Last week the Obama Administration released its Budget for the upcoming fiscal year, which includes a number of policy proposals designed to save money for both the government and taxpayers. Its proposal to shorten the monopolies granted to brand name biologic drugs – and thereby hasten generic competition – would directly clash with the provisions the Administration seeks in the Trans Pacific Partnership.
Biologic drugs receive 12 years of data exclusivity in the U.S. under current law. During this period, generic competitors cannot win FDA approval for their products based on originator data, and would instead need to replicate human trials. To replicated human trials would be prohibitively expensive and time consuming, and it violates medical ethics to repeat experiments on humans when the result is already known. In other words, generic drugs are blocked from the market during the 12 year period of data exclusivity. This allows the brand name firms to charge monopoly prices, which are quite high – the most recently approved biologic, Ibrance, will be $118,200 per patient per year in the U.S.
The Obama budget for FY 2016 proposes reducing the term to seven years. Specifically, page 63 of the budget calls for “ awarding brand biologic manufacturers seven years of exclusivity, rather than 12 years under current law, and by prohibiting additional periods of exclusivity for brand biologics due to minor changes in product formulation.” Estimated savings to the federal government would be $940 million over five years and $4.5 billion over ten years (see the table on page 115).
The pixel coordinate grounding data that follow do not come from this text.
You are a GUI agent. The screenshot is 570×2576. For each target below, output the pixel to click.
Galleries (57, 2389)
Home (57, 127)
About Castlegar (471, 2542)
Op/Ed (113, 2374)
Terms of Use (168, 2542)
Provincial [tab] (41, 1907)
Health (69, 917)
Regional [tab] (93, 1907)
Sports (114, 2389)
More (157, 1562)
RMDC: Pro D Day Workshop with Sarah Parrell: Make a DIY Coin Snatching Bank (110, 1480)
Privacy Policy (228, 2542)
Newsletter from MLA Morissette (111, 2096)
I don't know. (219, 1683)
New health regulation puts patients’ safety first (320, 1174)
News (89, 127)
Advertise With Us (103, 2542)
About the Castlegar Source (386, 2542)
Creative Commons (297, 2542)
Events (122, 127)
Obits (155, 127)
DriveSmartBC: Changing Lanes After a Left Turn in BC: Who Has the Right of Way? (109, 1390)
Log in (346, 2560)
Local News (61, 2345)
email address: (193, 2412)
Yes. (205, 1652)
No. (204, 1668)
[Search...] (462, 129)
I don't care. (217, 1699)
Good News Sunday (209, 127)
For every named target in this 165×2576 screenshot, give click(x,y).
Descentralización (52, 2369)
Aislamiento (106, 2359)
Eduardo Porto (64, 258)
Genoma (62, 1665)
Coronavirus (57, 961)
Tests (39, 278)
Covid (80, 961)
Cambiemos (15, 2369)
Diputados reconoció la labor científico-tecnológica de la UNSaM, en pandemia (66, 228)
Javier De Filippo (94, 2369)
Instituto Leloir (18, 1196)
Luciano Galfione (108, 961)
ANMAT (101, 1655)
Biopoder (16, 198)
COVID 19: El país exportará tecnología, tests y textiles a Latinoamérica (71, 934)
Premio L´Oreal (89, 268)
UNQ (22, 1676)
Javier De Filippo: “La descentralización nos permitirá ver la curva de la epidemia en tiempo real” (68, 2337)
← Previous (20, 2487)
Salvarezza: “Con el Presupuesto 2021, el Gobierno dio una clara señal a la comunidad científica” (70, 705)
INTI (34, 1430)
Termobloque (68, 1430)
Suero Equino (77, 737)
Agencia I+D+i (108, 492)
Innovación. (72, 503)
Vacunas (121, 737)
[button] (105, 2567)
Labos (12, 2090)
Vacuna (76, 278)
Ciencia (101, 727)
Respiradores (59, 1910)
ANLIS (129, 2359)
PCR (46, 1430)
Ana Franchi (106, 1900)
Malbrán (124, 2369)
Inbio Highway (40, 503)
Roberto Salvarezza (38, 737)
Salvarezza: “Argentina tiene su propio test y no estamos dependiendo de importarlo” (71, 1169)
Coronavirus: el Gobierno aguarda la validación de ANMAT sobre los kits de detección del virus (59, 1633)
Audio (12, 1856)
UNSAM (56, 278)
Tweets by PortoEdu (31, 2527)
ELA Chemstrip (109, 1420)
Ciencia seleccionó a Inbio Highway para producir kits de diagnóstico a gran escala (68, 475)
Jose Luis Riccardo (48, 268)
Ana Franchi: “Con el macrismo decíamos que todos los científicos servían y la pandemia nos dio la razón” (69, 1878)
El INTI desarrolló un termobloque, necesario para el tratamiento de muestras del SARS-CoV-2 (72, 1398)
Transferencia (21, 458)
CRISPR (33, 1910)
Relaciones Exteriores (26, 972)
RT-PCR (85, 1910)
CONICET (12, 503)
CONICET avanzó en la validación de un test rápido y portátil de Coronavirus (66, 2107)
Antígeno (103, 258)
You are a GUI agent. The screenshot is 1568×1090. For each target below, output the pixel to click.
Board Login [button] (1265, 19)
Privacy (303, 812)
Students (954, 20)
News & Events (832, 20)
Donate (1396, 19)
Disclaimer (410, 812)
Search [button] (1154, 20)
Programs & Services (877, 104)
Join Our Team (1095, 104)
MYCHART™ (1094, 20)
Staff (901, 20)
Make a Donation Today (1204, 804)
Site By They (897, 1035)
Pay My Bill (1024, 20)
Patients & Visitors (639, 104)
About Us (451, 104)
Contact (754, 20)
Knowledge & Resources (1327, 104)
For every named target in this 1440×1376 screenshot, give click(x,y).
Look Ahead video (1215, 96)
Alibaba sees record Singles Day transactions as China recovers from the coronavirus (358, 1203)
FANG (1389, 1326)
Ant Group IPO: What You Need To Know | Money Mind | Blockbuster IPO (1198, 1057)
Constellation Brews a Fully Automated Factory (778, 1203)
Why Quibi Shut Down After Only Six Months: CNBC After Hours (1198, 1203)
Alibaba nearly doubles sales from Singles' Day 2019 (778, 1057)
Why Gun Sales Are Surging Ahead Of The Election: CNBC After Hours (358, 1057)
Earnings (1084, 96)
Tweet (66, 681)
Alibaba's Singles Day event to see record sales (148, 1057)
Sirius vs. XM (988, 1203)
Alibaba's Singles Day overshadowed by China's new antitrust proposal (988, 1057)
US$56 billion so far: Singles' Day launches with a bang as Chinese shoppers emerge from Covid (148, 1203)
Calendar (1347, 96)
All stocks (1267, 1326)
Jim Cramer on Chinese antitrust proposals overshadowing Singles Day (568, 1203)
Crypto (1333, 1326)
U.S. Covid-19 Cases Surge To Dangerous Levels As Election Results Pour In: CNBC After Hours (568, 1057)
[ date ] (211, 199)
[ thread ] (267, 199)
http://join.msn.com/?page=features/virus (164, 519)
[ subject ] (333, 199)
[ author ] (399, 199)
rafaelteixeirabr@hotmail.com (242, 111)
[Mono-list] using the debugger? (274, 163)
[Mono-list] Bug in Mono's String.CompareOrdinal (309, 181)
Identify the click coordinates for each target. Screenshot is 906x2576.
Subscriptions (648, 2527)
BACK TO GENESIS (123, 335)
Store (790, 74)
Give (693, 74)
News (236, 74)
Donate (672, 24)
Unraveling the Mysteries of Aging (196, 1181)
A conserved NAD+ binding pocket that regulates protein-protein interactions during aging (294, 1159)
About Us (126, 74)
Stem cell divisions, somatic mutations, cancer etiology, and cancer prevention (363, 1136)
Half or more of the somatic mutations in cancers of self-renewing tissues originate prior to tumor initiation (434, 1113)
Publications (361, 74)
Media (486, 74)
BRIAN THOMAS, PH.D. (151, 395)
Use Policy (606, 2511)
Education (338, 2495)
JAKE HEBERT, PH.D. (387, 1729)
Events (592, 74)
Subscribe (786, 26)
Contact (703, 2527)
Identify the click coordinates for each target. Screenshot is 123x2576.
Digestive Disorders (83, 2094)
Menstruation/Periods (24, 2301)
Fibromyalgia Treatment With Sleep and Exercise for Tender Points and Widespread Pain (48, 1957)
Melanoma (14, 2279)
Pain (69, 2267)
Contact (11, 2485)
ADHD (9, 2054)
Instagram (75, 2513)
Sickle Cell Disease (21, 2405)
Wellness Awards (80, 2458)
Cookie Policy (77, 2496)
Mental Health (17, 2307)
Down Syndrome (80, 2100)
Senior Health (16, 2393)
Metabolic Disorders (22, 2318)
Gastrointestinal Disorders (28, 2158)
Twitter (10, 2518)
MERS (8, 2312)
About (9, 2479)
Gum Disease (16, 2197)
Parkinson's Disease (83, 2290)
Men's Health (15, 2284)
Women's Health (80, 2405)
Lower prices would also benefit the private sector, where insurers have been struggling to cover these high-priced medicines as more of them reach the market.
However, the Obama Administration is currently seeking rules in the Trans Pacific Partnership negotiations that would permanently lock in the current 12 year period of exclusivity. The negotiating text is secret, but it has been widely reported in the press that the Administration is seeking the longer period. The fact that the Obama administration is seeking seven years at home has raised eyebrows, and the Wall Street Journal now reports “It isn’t clear whether U.S. officials will be able to clinch a deal that includes 12-year protection without compromises in other areas of the TPP.”